# 1999 Nissan Sentra GXE rear bumper?



## Juturna67 (Jul 12, 2011)

I was looking to buy a rear bumper for my 1999 Nissan Sentra GXE and I was looking at the parts and I see rear bumper cover and rear bumper reinforcement..What is the difference between the two and do I need both of them? And no my trunk isn't messed up I popped it to open it.

This is what the rear bumper looks like

http://img96.imageshack.us/img96/4572/photo1yhe.jpg


----------



## IanH (Feb 11, 2003)

the re-reinforcement is underthe bumper for collision protection. Take cover off and inspect it.


----------



## techtalk (Jun 8, 2011)

Juturna67,

I concur with the general consensus here- have a skilled Nissan technician thoroughly scrutinize the energy absorber to determine whether or not replacement is warranted. Generally speaking, it's a good idea to replace the bumper cover as well the energy absorber whenever your vehicle is involved in a fender bender involving speeds of over 25mph. Even if the accident didn't "feel" that intense there could be damage to your energy absorber that isn't overtly visible upon inspection.

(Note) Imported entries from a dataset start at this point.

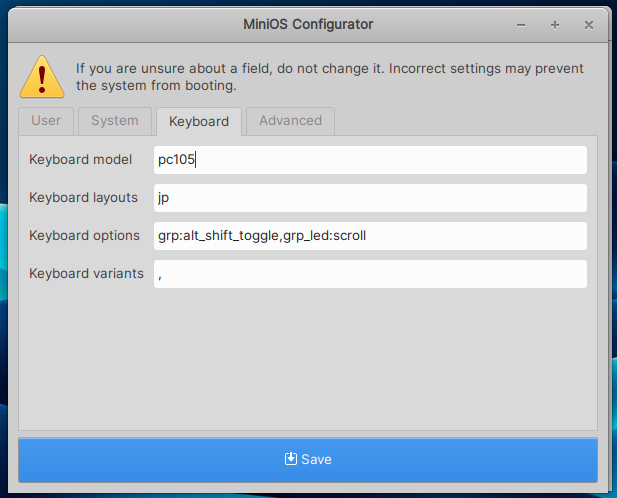
Task: Select the Keyboard tab
Action: tap(198, 122)
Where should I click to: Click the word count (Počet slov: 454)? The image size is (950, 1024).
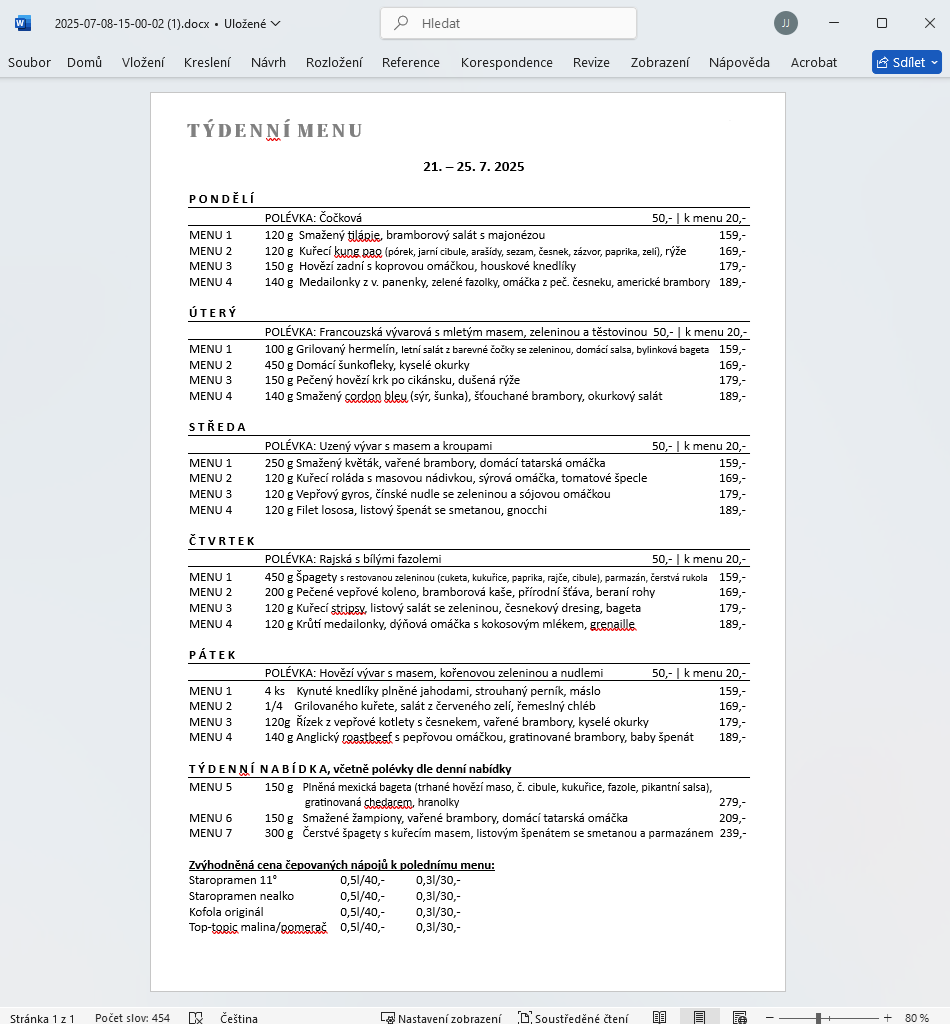132,1018
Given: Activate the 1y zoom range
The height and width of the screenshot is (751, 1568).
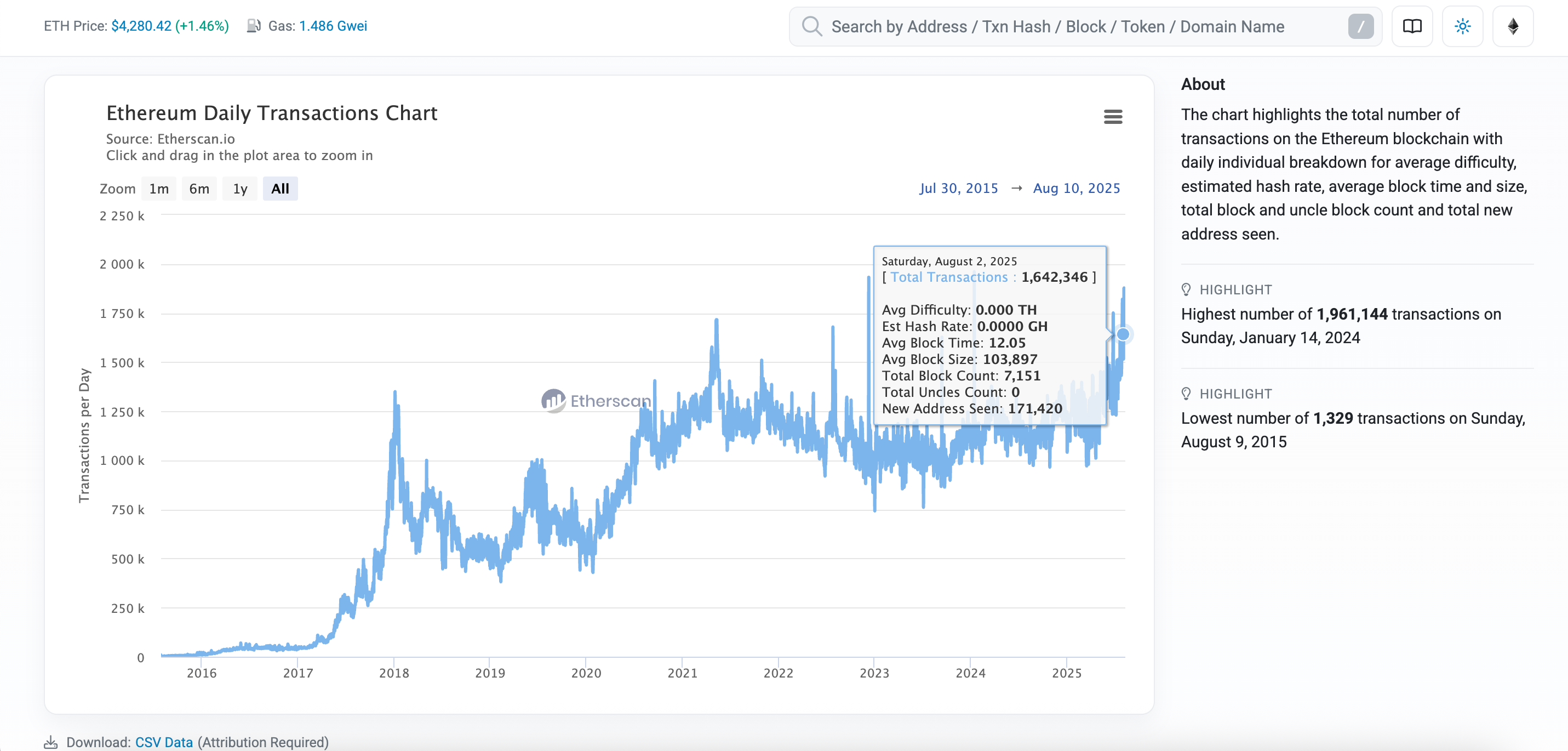Looking at the screenshot, I should click(239, 188).

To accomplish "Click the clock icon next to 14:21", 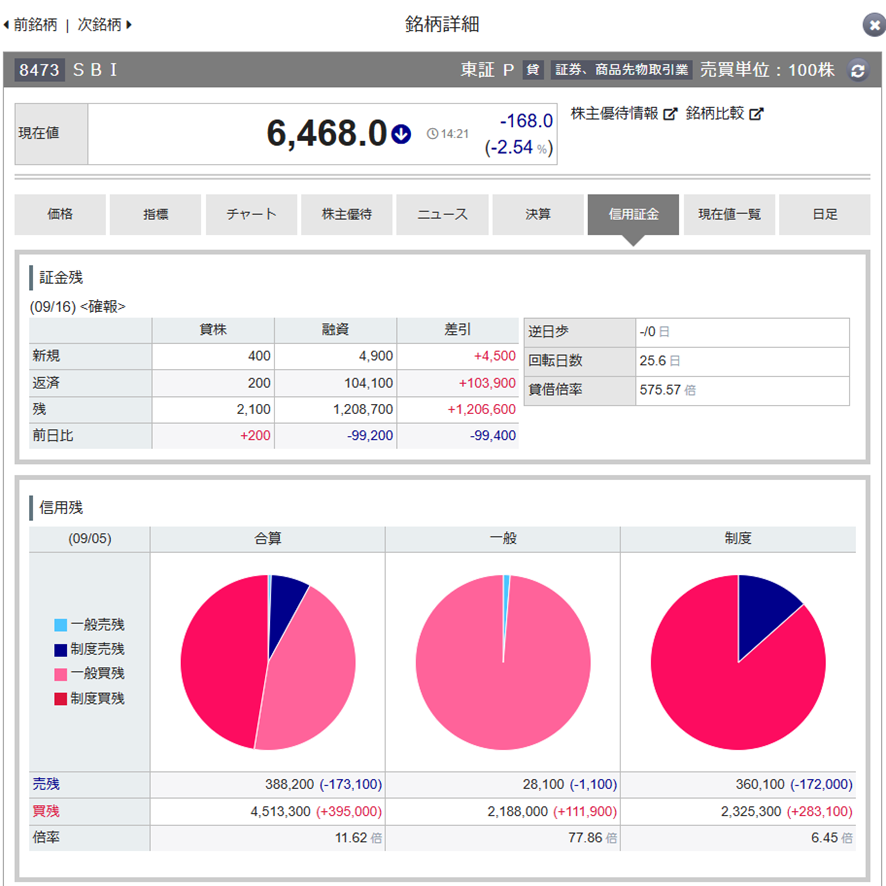I will click(432, 133).
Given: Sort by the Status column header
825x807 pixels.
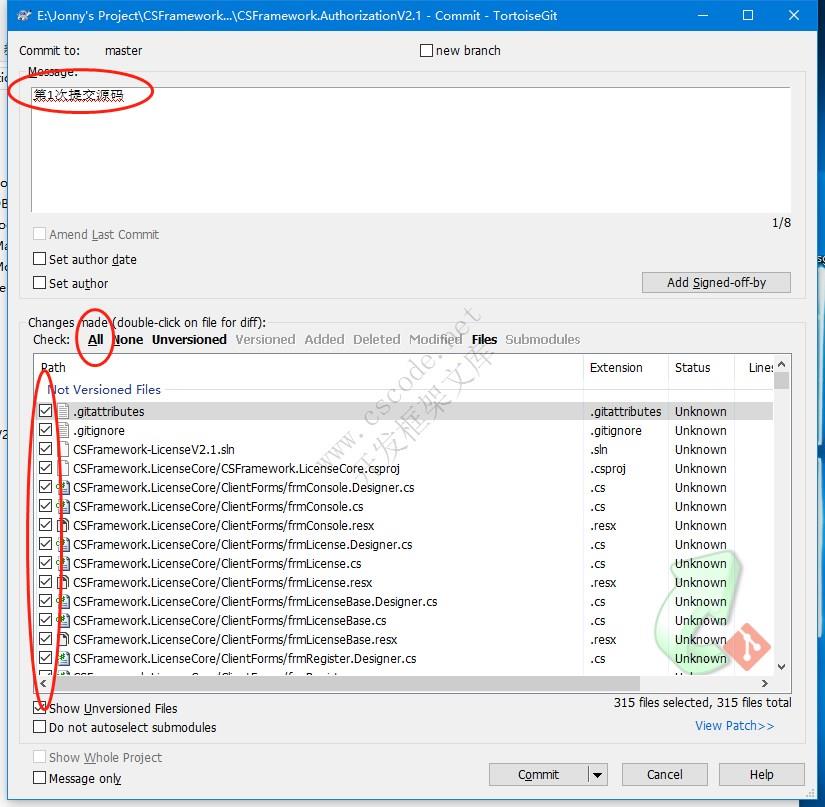Looking at the screenshot, I should coord(692,367).
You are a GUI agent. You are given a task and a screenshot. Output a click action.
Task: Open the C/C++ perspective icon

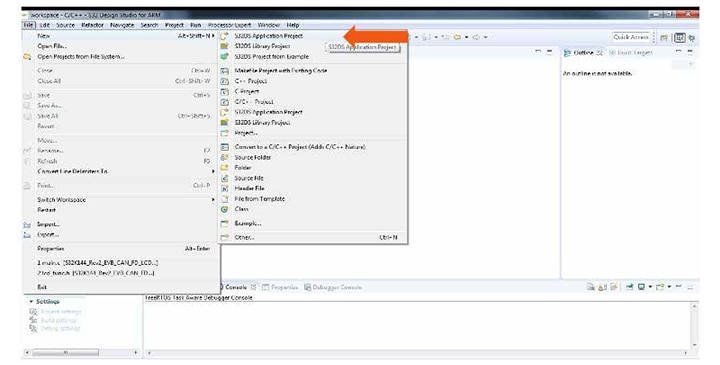(x=680, y=38)
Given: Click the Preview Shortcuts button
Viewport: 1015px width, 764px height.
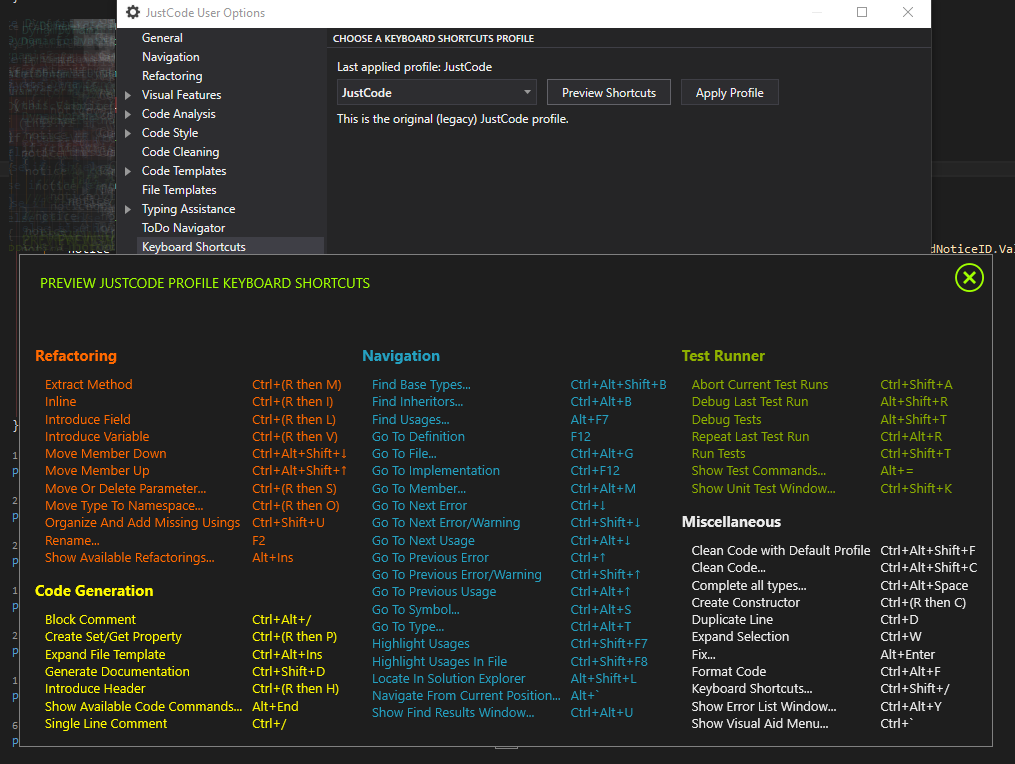Looking at the screenshot, I should 608,93.
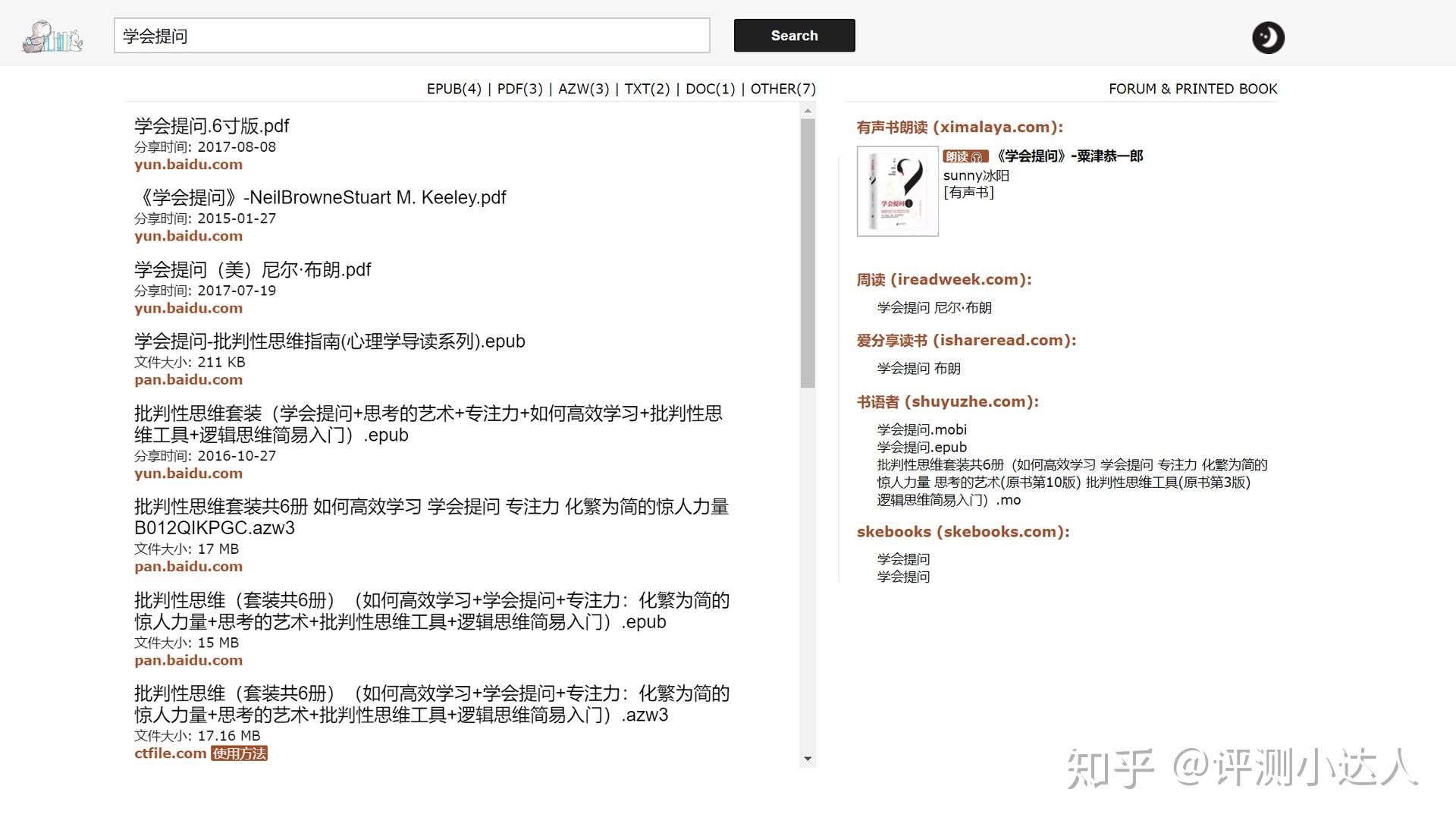Click the 朗读 audio badge icon
This screenshot has height=827, width=1456.
(x=965, y=156)
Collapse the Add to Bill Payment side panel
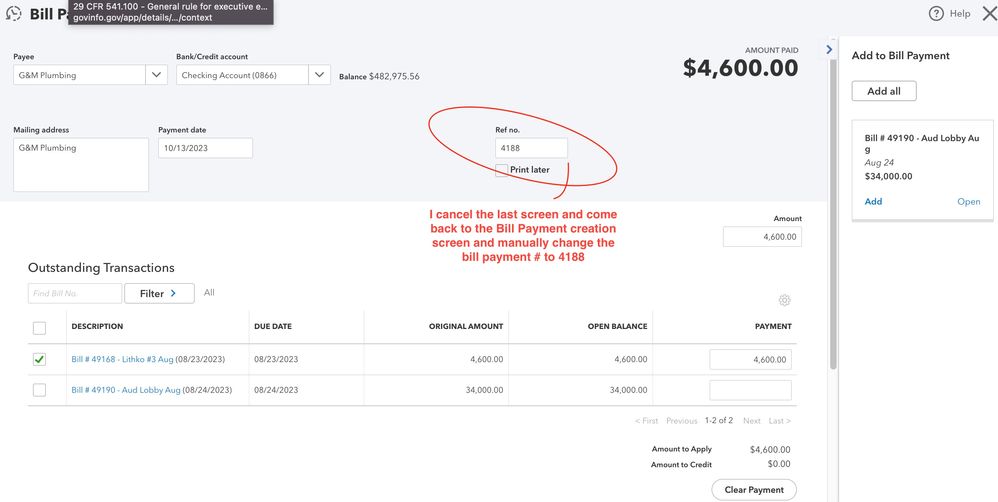998x502 pixels. (x=829, y=49)
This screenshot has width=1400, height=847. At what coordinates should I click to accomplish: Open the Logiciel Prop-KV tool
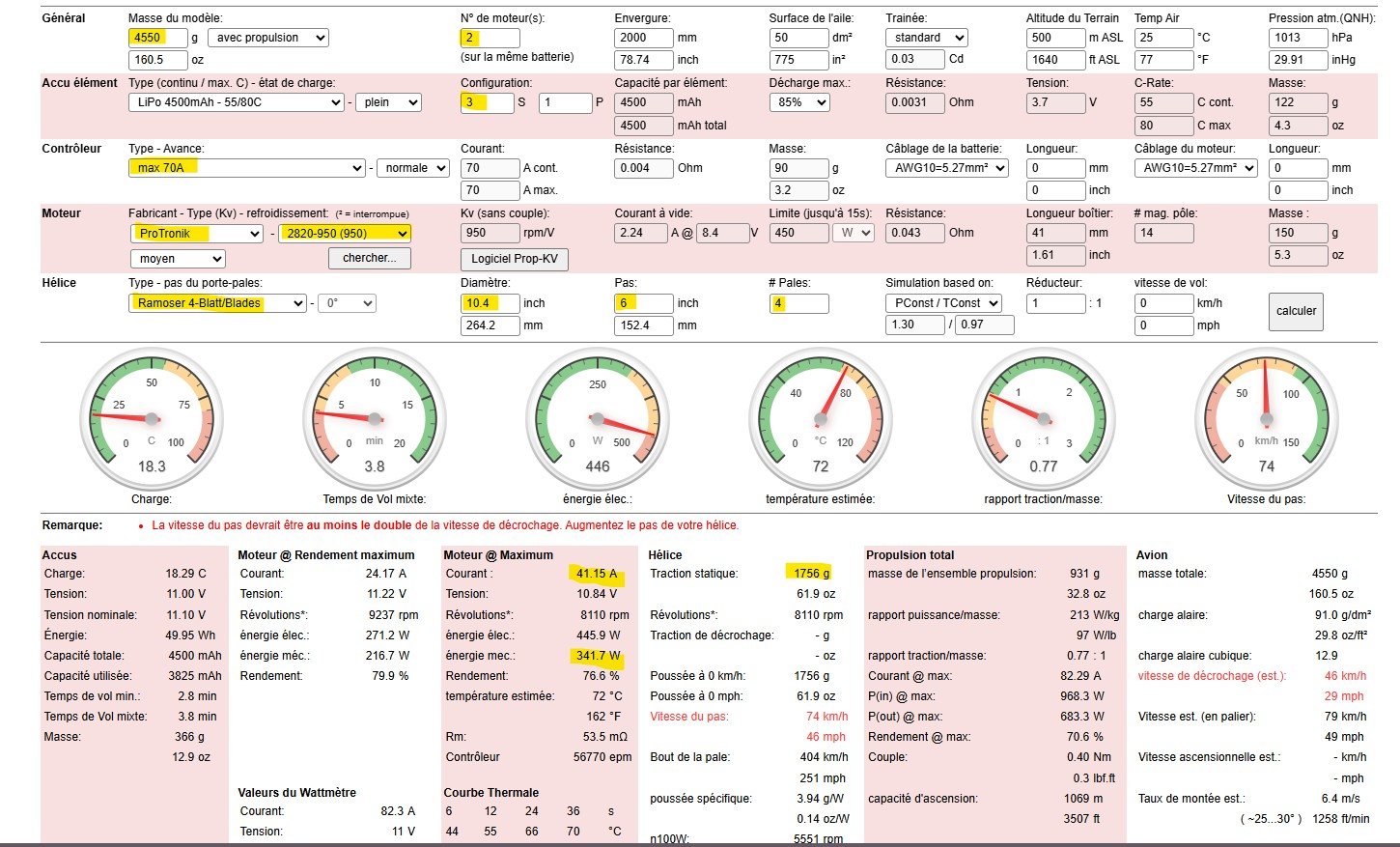point(514,259)
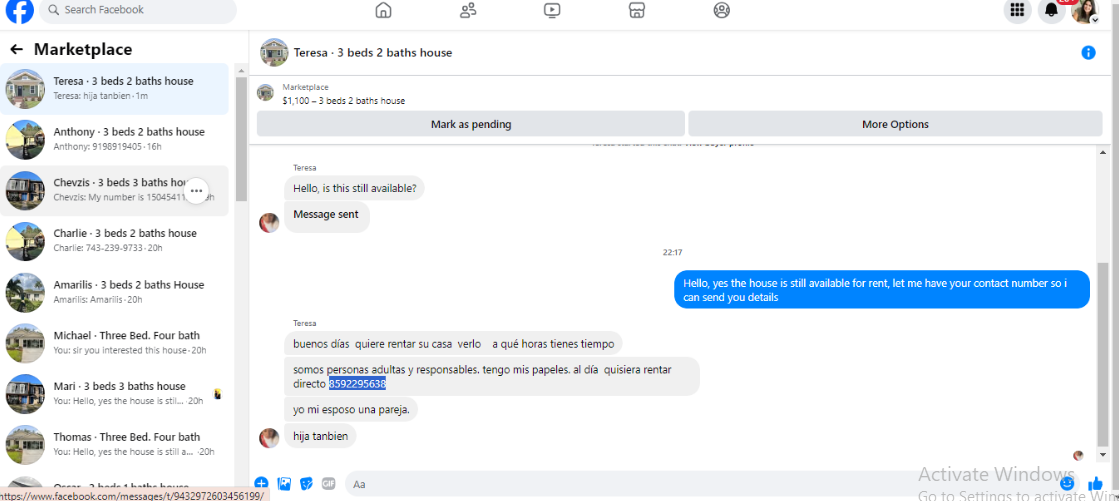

You may even consider removing the rear bumper yourself. There are a few bolts and screws that hold it onto the car (refer to this Sentra rear bumper diagram to determine all related components) but removal doesn't appear that complex.


Good luck!


----------



## ducksizzle97 (Jul 13, 2011)

If nothing is bent and there is no visual damage to the absober just replace the bumper cover and go on and i would assume being the same chassis and body the bumper cover would fit fine if all the mounting holes are the same it should just be a simple remove and replace but if not it may take some light modificaion but nothing to serious


----------